To compete for the spectator dollar, to balance the books in our association, to give the tennis fan a fair break and to give the ambitious young beginner something to shoot for, we must, and promptly, eliminate the purely artificial and hypocritical class distinctions of tournament play and bring this kind of top talent back into the national game. There are, in the end, only two types of tennis players: bad players and good players. Let us, gentlemen, make an effort to encourage and hang onto the good ones.

You cannot cure with sulphur and molasses a patient in drastic need of surgery. May I suggest, then, in pondering the sickness of tennis in 1962, you make an earnest consideration of this necessary surgery your first order of business in Los Angeles and that you begin by operating on your own organization. I offer five specific suggestions:

1) An immediate infusion of experienced youth into the organization through the appointment of such men as Vic Seixas, Ted Schroeder, Sidney Wood, Tony Trabert, Ham Richardson, Gardnar Mulloy and Tom Brown to key posts. All of these men are intelligent, enthusiastic, experienced in international competition and eager to serve the game they love. There are many more like them.

2) The hiring of a strong, well-paid executive director to run things with a free hand (as does Joe Dey of the U.S. Golf Association), under the general supervision of the directors.

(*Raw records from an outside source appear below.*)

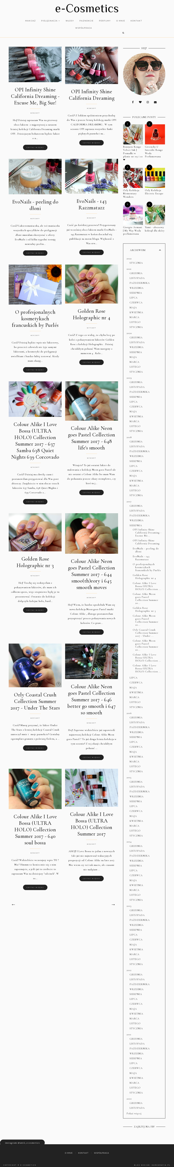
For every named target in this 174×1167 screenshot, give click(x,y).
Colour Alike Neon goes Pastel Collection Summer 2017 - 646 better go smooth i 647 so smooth (91, 696)
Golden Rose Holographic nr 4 (91, 311)
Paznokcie (84, 21)
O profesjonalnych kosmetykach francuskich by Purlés (35, 315)
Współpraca (81, 28)
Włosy (67, 21)
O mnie (118, 21)
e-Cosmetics (87, 8)
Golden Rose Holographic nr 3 (35, 559)
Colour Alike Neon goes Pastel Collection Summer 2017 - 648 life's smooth (91, 435)
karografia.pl (161, 1162)
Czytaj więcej (35, 144)
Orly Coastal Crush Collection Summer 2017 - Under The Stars (35, 698)
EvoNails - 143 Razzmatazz (91, 201)
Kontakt (134, 21)
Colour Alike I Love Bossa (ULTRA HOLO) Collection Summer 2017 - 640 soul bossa (35, 826)
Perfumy (103, 21)
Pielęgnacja (48, 21)
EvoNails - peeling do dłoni (35, 202)
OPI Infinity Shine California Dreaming (92, 91)
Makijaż (28, 21)
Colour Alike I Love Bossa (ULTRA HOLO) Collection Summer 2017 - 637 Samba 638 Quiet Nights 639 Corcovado (35, 437)
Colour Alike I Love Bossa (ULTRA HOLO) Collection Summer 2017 (91, 821)
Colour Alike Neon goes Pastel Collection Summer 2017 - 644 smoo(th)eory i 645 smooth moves (91, 571)
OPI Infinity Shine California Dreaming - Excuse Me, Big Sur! (35, 93)
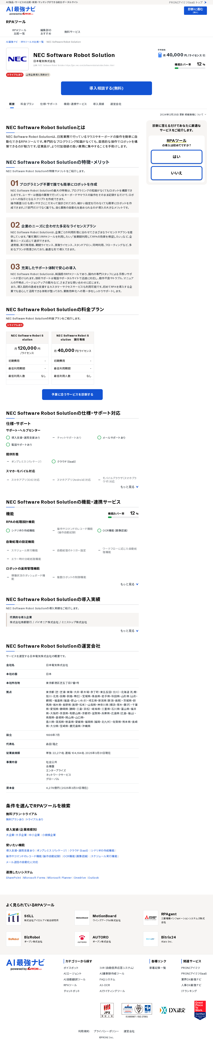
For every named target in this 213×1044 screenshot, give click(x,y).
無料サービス (72, 32)
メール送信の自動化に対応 (22, 862)
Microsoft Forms (34, 877)
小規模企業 (49, 835)
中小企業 (34, 835)
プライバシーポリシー (106, 1031)
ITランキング (189, 991)
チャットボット (72, 991)
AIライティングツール (112, 991)
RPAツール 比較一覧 (19, 31)
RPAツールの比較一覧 (32, 41)
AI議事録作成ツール (112, 973)
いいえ (176, 173)
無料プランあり (15, 819)
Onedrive (80, 877)
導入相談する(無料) (106, 88)
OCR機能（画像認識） (76, 856)
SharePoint (13, 877)
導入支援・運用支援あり (20, 850)
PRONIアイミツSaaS (194, 973)
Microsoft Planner (60, 877)
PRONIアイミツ (190, 968)
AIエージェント (72, 973)
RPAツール (70, 985)
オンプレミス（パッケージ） (52, 850)
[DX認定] (172, 1010)
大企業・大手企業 (16, 835)
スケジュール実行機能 (104, 856)
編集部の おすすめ (45, 31)
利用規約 (83, 1031)
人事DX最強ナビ (191, 985)
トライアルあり (34, 819)
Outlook (93, 877)
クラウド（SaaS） (79, 850)
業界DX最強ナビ (191, 979)
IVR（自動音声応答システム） (117, 968)
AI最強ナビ (12, 41)
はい (177, 156)
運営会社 (129, 1031)
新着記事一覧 (158, 968)
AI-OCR (105, 985)
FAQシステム (107, 979)
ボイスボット (71, 968)
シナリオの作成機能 (102, 850)
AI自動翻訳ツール (75, 979)
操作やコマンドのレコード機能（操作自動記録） (33, 856)
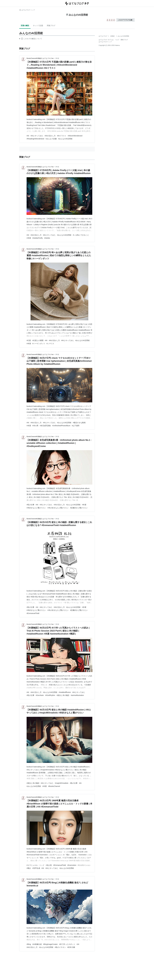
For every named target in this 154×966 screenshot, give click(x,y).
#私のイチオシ (60, 947)
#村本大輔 (71, 947)
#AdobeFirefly (37, 238)
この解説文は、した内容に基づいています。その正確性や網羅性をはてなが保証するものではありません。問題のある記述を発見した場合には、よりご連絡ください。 (30, 39)
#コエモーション (84, 865)
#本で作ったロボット (67, 944)
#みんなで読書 (51, 139)
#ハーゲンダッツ (38, 344)
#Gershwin (40, 695)
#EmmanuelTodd (33, 613)
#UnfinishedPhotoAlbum (61, 426)
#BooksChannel (54, 786)
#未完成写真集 (45, 426)
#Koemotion (71, 865)
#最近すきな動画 (79, 423)
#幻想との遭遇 (37, 340)
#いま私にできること (81, 235)
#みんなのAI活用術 (65, 139)
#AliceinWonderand (75, 136)
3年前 (57, 58)
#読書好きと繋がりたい (79, 508)
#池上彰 (49, 865)
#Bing (29, 944)
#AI (28, 136)
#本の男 (35, 426)
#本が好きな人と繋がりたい (58, 508)
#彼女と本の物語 (63, 695)
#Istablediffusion (65, 692)
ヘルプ (117, 40)
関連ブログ (51, 25)
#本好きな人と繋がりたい (36, 508)
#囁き (29, 868)
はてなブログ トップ (27, 10)
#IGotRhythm (50, 695)
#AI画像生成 (37, 944)
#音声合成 (36, 868)
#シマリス (50, 344)
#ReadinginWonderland (35, 139)
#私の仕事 (30, 505)
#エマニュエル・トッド (35, 865)
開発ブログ (124, 40)
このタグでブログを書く (125, 20)
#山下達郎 (76, 426)
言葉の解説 (25, 25)
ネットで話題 (38, 25)
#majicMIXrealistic (61, 783)
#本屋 (29, 238)
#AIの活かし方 (50, 136)
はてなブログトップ (105, 42)
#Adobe (47, 238)
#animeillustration (77, 695)
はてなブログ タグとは (106, 40)
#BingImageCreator (50, 944)
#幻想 (29, 340)
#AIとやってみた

3) A prompt acceptance of all professionals, both teaching and touring, as a natural and important part of the game, and a determined effort to administer the game of tennis as a healthy and unified whole.

4) The healing of scars left by years of misunderstanding and misinformation through the establishment of an informed and efficient public-relations office manned by persons who know both tennis and public relations.

5) A plan for future growth rooted in the youth development program and frankly and honestly designed to recapture our position as the world's No. 1 tennis power. This plan would include a concerted effort to carry the open principle to Davis Cup play and a complete streamlining of our own cup team organization.

Let's change that losing game, gentlemen, and start winning.